# SET PROBLEM 1:
What is the Spanish translation of this sentence from the article on the metaverse and humans as a service: "In other words, the metaverse is what you get when you fuse social media with virtual reality."?
# SET PROBLEM 2:
Could you retype the passage of the article on the metaverse and humans as a service that begins at the words "Here's what this" and stops after "to cloud computing."?

# DOCUMENT SECTION:
How the Metaverse Is Giving Birth to Humans as a Service – ITPro Today

Although definitions of the metaverse are still being hashed out, most center on the idea that the metaverse is a virtual 3D world where people can interact. In other words, the metaverse is what you get when you fuse social media with virtual reality.

But here's another way of thinking about what the metaverse means: It's what happens when you combine cloud computing architectures with human beings. In other words, what the metaverse proposes to do is instrument humans as a service by deploying humans as virtualized services, just like the cloud has done to servers and software.

Related: Top 10 Industries Profiting From the Metaverse

Here's what this means, and why looking at the metaverse from this angle is important.

First, let me explain what I mean by terms like humans as a service, or HaaS, and how they relate to cloud computing.

Related: DevOps Teams to Play Big Role in Tackling Metaverse Challenges

The concept at the core of the cloud, of course, is that resources can be delivered "as a service" over the internet. Instead of standing up your own servers in your own data center, you can use cloud-based servers, which is an example of infrastructure as a service, or IaaS. Instead of installing and managing your own applications, you can use software as a service, or SaaS.

Viewed from one perspective, the metaverse does exactly the same thing to people: It makes them available as a hosted, fully managed service that anyone can consume via the internet.

More specifically, consider how the metaverse is similar to cloud computing in these respects:

The list could go on, but I hope the point is clear: The metaverse promises to transform humans and human relationships into abstract, scalable resources that can be consumed on demand with no strings attached.

# RECORD EXCERPTS:

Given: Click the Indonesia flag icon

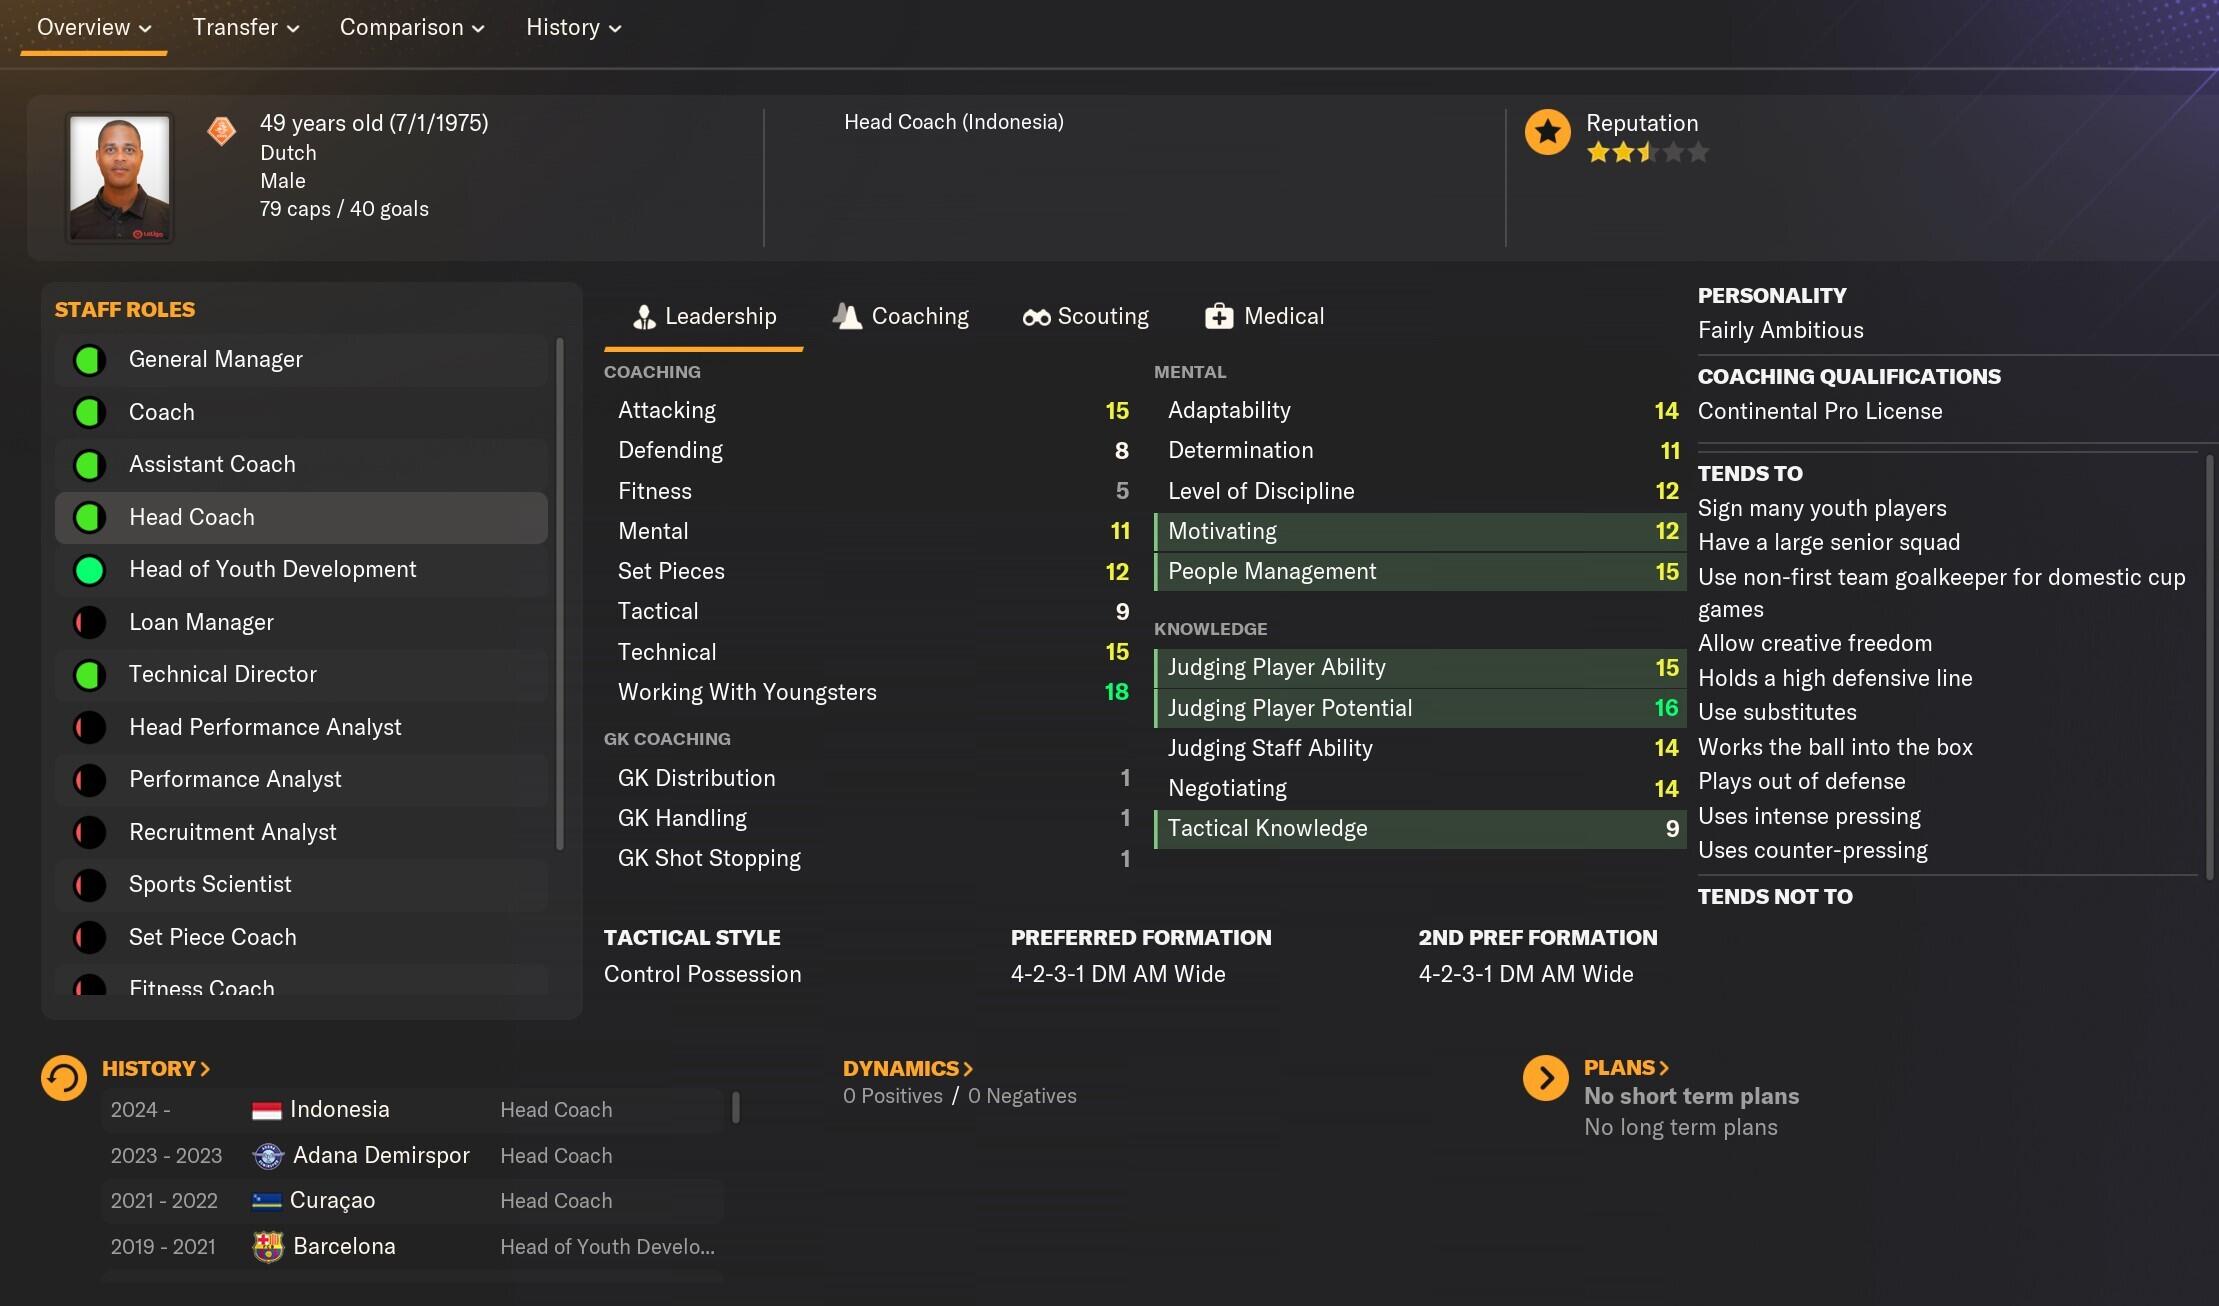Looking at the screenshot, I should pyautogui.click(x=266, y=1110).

...

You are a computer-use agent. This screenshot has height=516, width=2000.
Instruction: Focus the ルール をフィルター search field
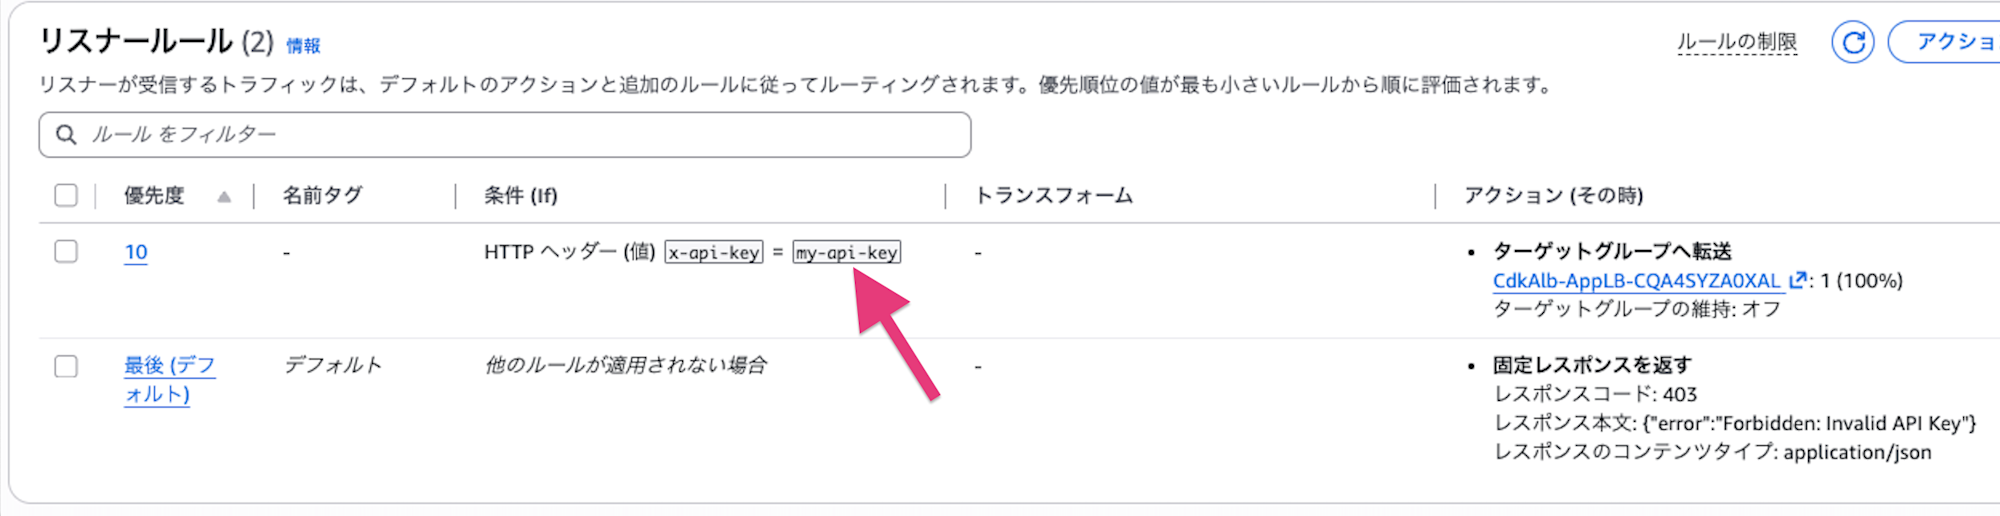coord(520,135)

# RIGHT ANSWER 1:
En otras palabras, el metaverso es lo que se obtiene cuando se fusionan las redes sociales con la realidad virtual.

# RIGHT ANSWER 2:
Here's what this means, and why looking at the metaverse from this angle is important.

First, let me explain what I mean by terms like humans as a service, or HaaS, and how they relate to cloud computing.